Air samples were collected from the trunk of Casey’s car by Dr. Arpad Vass, the “unapologetic science geek,” as described by Ashton, who said the interesting thing about Vass is that “he loves what he does. He loves the challenge of solving.”

Vass found a tremendous about of chloroform in the samples that he said blew him away with surprise. Vass also stated the moment he smelled the sample of the trunk odor he knew right away it was of human decomposition. The defense’s witnesses argue the smell was actually from the bag of trash that was found in the trunk, but Ashton fought back when he said there was no remnants of food left behind in that bag.

“The myth of the garbage has been disproved,” Ashton said. “That smell was not from the garbage, it was from Caylee.”

Lead prosecutor Linda Drane-Burdick followed up with a passionate rebuttal, making comments on the trash bag, as well.

“That trash bag was placed there as a decoy,” she said, adding that when Casey left her car at the Amscot when she ran out of gas, she backed into the dumpster. “The dumpster was a decoy to keep people away from the car and make them think it’s the source of the odor.”

Throughout Drane-Burdick’s closing rebuttal, she outlined Casey’s lies, saying they were given to her parents as a way to “buy time” to be with her boyfriend and friends, and calling her a “pathological liar.”

“Everybody grieves differently, but responses to guilt are predictable,” Drane-Burdick said. “What do guilty people do? They lie.”

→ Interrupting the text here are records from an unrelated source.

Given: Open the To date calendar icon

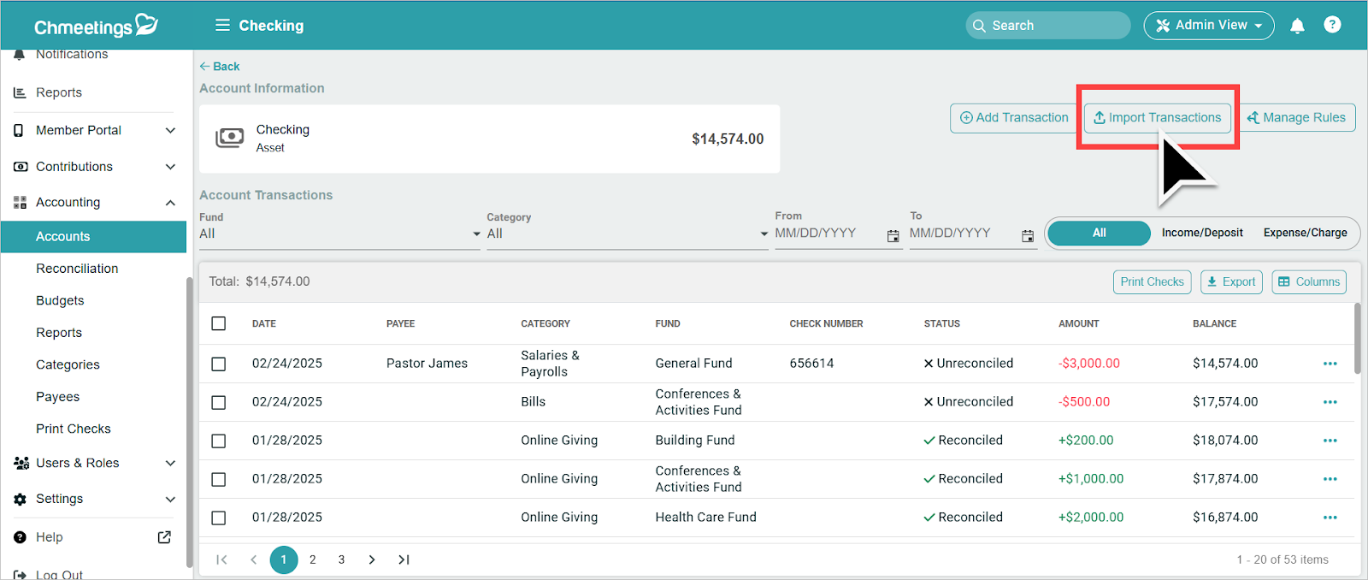Looking at the screenshot, I should coord(1028,236).

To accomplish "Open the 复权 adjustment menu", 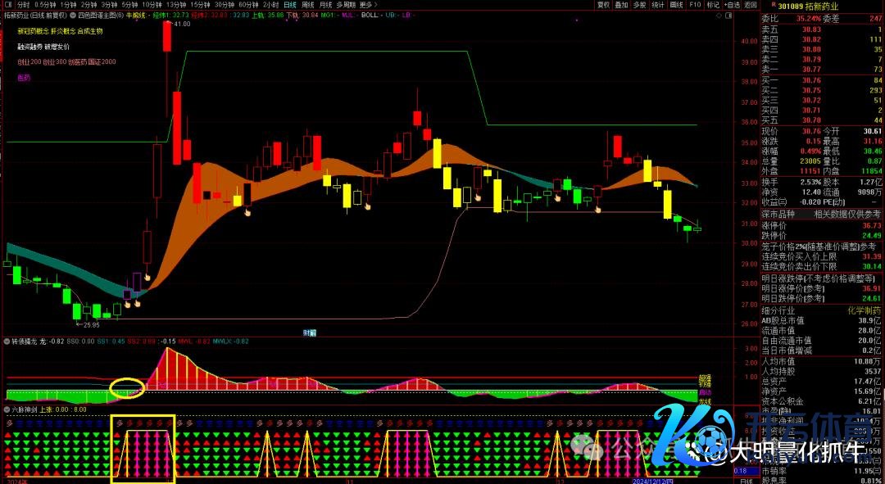I will (x=603, y=5).
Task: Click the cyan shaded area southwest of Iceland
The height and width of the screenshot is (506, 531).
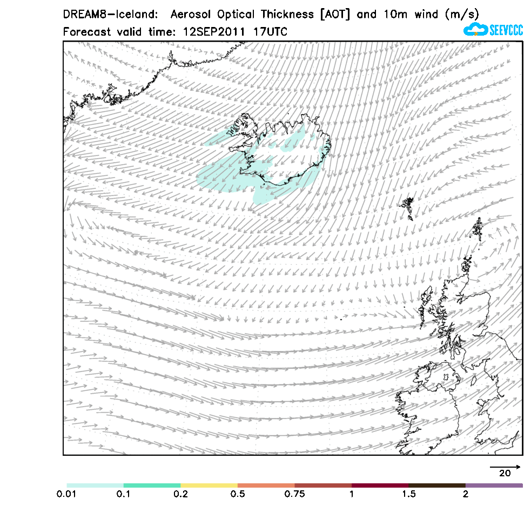Action: 221,176
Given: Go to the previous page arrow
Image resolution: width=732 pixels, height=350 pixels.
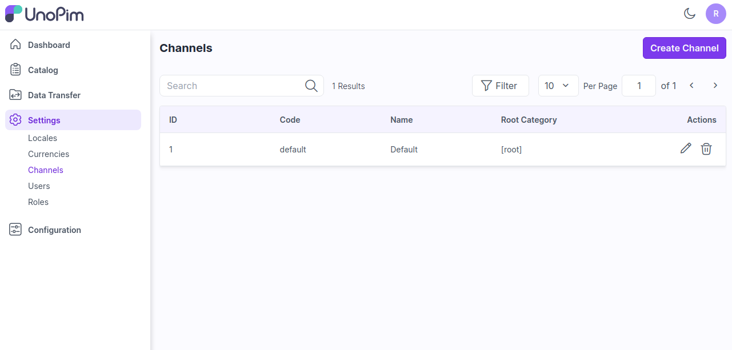Looking at the screenshot, I should 691,86.
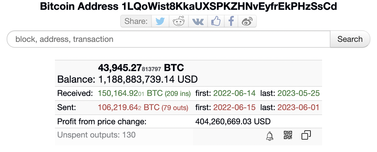This screenshot has width=377, height=152.
Task: Click the 43,945.27 BTC balance value
Action: coord(141,68)
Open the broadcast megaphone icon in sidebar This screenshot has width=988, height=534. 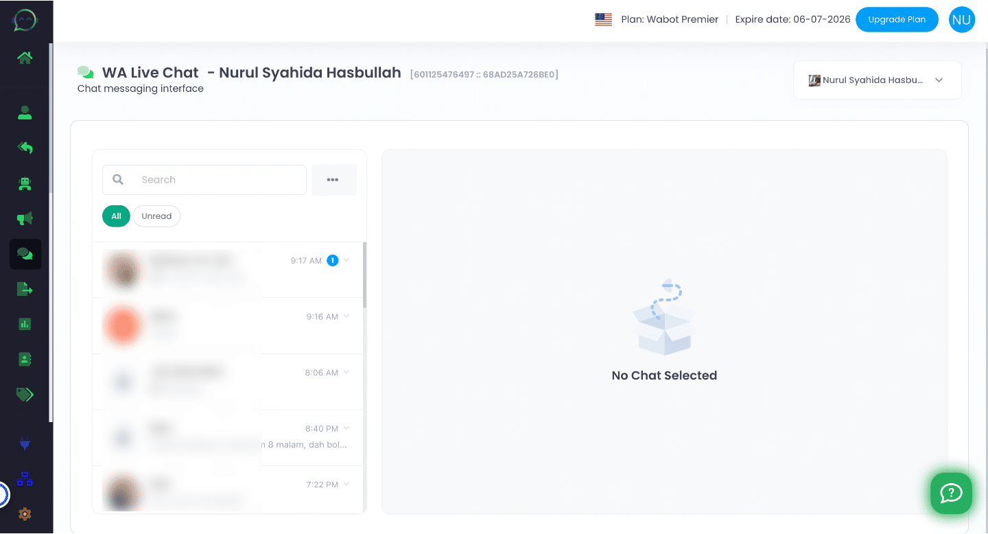(x=25, y=218)

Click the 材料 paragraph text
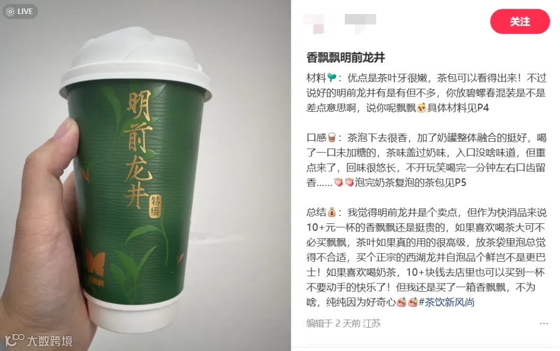point(426,92)
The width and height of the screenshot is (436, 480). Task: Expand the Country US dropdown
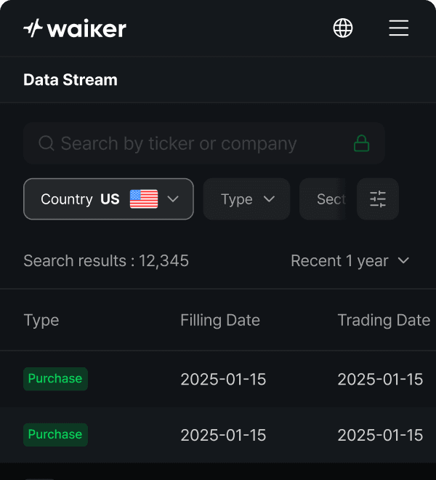[173, 199]
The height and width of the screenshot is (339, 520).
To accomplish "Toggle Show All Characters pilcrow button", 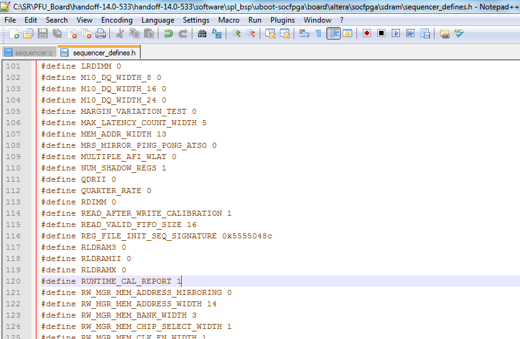I will [318, 33].
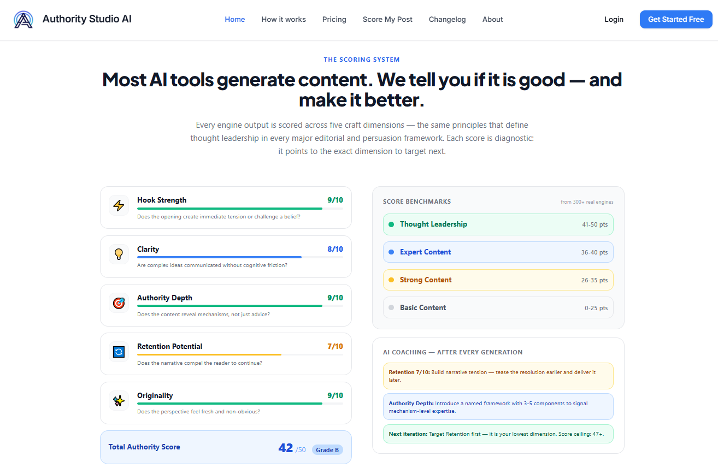Click the Clarity lightbulb icon
The height and width of the screenshot is (474, 718).
pos(119,254)
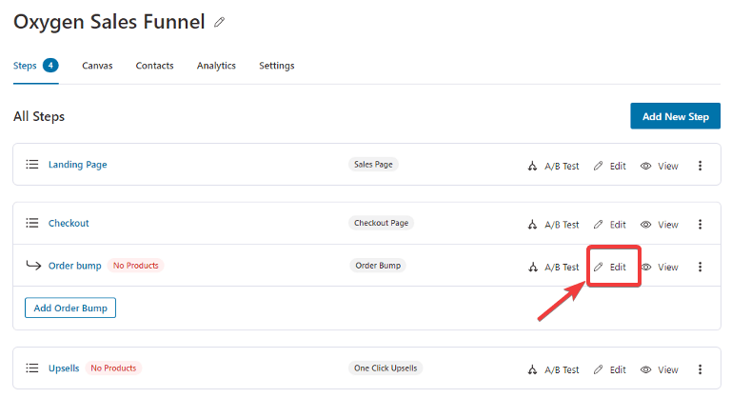This screenshot has width=731, height=398.
Task: Open the three-dot menu for Upsells step
Action: pos(700,369)
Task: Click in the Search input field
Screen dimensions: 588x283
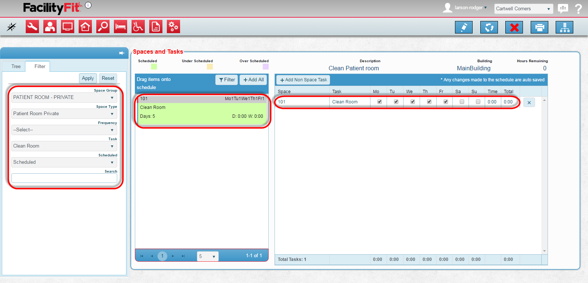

Drane-Burdick presented a jailhouse video clip of Casey’s parents, George and Cindy, visiting their daughter in jail. Cindy explains to Casey that people are speculating that Caylee drowned in the pool, to which the defendant replied, “Surprise, surprise.” Burdick sees this as proof the theory is false.

“When Caylee is found dead, ‘Surprise, surprise,'” said Burdick. “No person would ever make an accidental death look like murder.”

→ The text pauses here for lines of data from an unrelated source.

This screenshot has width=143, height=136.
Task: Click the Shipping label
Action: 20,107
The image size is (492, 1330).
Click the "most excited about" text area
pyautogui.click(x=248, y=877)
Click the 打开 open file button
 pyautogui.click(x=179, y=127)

The prosecutor concluded that while everyone else was searching for Caylee, her mother was with her boyfriend having a good time while her daughter decomposed in the woods.

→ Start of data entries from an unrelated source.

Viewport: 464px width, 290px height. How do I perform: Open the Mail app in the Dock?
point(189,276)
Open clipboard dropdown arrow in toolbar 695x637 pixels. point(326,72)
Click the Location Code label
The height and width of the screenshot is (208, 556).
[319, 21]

“Whose life was better without Caylee?” asked the prosecutor. “That’s the only question you need to argue in consideration why Caylee Marie Anthony was left at the side of the road dead.” Then proceeded to cast a two photographs adjacent to each other portraying Casey, laughing and dancing with her friends and boyfriend at a nightclub, alongside a photograph of the tattoo she got when Caylee is allegedly-missing that reads, ‘Bella Vita,’ which translates from Italian to ‘beautiful life.’

Baez requested a motion for a mistrial following the state’s rebuttal, for improper comments made by the prosecutors, which Judge Belvin Perry denied.

The jury was given their final instructions and dismissed for deliberation at noon. They are not expected to discuss after 5 p.m., which court administration says will be their cut-off time until tomorrow morning.

Casey Anthony is charged with first-degree murder, aggravated child abuse, and aggravated manslaughter on a child, along with four counts for providing false information to a law enforcement officer. If convicted, she may face the death penalty.